O seu regresso ocorreu quase vinte anos depois de os EUA e os seus aliados terem invadido o país, invocando a necessidade de desmantelar a Al-Qaeda, destruir os talibãs e capturar Osama bin Laden, o cérebro dos ataques de 11 de setembro nos Estados Unidos.

As cenas desses últimos dias sublinharam mais uma vez a reputação do Afeganistão como o “cemitério dos impérios” - desde as campanhas militares de Alexandre o Grande no século III a.C. até à desastrosa intervenção dos EUA no século XXI.

 

Uma imagem captou este simbolismo na perfeição: o Major-General americano Chris Donahue, o último soldado americano a deixar o Afeganistão após a retirada falhada, silhueta contra a noite, fatigado e derrotado.

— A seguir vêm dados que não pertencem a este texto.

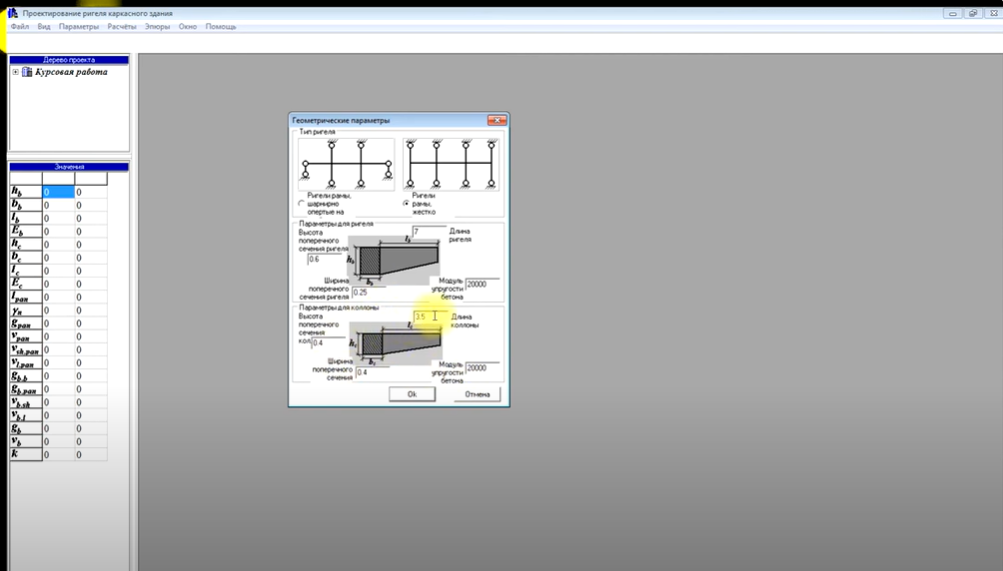Image resolution: width=1003 pixels, height=571 pixels.
Task: Open the Параметры menu
Action: click(x=78, y=27)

Apesar da sua tecnologia militar avançada e do seu poder de fogo avassalador, o exército americano não conseguiu derrotar uma força de guerrilha armada principalmente com espingardas Kalashnikov.

A história já tinha demonstrado que os exércitos estrangeiros, por mais fortes que sejam, raramente deixam o Afeganistão em glória ou triunfo.

 

Como os EUA perderam a sua guerra mais longa?


Os 20 anos de experiência militar dos EUA no Afeganistão serão recordados como um dos mais dispendiosos fracassos estratégicos do século passado. A guerra drenou milhares de milhões de dólares dos cofres dos EUA, fracturou a opinião pública interna e aprofundou o ressentimento entre os afegãos.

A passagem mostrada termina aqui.